Maybe Spock in the 09 novel is referring to the reunion of the crew for the V'Ger crisis?

I don't think McIntyre's characterization of Sulu is as bad as you do, Christopher, if we assume all of her adventures (save Enterprise:TFA, which I do recall being a huge let-down) take place after the missions we saw in the TV series. Sulu was ebullient and happy and everything else in the early episodes, but by the series' end was (in my judgment) not much of a character at all - just "the guy at the helm." So we don't get many clues into Sulu's interior life... and, besides, sometimes people's public persona is very different from their real emotional inner life, which is what I feel McIntyre gives us. Just my two quatloos.
 
How did that story go?

Based on Spock's assertion that it was the same crew (I assume the main characters, not every little tech), it might have happened when Chekov first came on the Enterprise, thereby completing the set.
I don't remember. I read it back when I first got the Comics DVD years ago. The stuff I posted was just based off of looking the series up on Memory Beta. It's kind of funny, the first annual was the first mission, and the second was the last.
 
The first Annual in DC Comics' first TOS series also presents a different version of the first mission of Kirk's Enterprise crew.

How did that story go?
Kirk assumes command of the Enterprise from Pike, joining Spock, Kelso, Sulu, and Scotty, who are already part of the crew. Pike's first officer, Number One, suffers a debilitating accident, making her unavailable for duty, and Dr. Boyce retires.
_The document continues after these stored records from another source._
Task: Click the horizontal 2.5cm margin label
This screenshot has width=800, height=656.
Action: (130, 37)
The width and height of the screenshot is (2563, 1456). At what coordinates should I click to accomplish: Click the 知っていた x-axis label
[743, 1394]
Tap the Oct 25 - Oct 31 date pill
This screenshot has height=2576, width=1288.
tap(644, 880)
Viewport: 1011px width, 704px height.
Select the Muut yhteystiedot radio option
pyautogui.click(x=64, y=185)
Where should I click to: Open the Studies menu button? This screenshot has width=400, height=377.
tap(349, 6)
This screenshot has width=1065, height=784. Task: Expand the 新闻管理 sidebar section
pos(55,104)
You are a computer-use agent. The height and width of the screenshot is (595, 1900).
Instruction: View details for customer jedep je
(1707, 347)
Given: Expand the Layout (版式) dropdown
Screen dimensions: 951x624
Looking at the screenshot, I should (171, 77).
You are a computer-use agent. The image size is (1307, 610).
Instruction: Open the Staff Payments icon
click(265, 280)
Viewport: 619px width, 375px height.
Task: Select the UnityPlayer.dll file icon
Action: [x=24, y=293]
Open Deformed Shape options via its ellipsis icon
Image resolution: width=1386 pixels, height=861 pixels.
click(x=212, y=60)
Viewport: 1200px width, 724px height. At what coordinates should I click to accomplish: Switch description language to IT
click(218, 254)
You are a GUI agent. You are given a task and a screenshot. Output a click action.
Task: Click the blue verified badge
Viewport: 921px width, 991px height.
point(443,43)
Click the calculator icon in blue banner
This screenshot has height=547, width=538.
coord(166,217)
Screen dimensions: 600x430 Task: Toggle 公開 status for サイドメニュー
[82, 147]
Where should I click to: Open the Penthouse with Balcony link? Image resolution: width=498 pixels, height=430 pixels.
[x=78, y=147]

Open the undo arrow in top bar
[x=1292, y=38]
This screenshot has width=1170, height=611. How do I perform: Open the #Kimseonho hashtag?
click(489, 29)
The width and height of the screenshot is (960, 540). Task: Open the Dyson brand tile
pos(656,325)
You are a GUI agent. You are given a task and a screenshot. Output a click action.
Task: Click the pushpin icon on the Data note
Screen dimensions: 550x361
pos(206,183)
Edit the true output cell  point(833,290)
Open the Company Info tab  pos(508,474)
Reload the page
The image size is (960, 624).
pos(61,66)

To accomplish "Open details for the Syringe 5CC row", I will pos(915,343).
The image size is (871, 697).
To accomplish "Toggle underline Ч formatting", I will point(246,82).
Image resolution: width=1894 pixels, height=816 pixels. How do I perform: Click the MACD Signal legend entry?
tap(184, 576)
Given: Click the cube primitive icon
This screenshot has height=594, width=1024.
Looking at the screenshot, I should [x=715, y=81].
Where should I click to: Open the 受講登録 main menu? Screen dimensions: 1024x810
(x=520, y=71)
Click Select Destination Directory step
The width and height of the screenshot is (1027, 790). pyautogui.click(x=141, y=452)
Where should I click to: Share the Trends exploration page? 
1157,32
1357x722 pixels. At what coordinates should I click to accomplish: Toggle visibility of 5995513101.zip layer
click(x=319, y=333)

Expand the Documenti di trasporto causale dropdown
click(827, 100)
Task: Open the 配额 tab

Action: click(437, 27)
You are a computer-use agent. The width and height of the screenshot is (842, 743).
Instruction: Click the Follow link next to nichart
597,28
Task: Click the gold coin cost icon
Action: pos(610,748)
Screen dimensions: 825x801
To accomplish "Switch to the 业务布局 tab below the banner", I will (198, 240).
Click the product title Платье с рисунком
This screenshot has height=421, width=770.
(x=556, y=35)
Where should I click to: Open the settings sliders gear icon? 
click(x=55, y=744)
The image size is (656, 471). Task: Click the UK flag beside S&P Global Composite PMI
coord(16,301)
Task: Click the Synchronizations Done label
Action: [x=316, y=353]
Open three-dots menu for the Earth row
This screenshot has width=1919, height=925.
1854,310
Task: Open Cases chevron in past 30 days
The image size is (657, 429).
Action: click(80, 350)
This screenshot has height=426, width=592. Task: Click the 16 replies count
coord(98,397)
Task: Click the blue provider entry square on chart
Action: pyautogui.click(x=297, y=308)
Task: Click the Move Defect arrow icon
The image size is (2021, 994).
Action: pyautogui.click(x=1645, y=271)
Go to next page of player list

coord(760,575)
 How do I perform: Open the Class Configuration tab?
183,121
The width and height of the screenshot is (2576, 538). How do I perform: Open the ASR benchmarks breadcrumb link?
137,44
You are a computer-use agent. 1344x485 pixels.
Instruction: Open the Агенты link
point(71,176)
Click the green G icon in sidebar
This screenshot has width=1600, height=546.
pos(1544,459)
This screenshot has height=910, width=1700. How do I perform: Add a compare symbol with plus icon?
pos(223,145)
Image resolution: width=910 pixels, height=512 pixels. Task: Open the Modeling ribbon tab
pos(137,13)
Kirk recruits Gary Mitchell as his new first officer and McCoy as his CMO (although McCoy says that he'll need to take some time off soon for his daughter Joanna's college graduation). Uhura also comes aboard as communications officer.

Kirk's first duty is transporting Pike to his new assignment as Fleet Captain. Along the way they encounter some aliens that Pike had a run-in with years before, when he was Robert April's first officer. The aliens abduct Pike and Kirk & co. figure out their secret and rescue Pike, bonding in the process.

It's a very good story with terrific artwork and it's in my personal head canon as how the Enterprise crew first came together.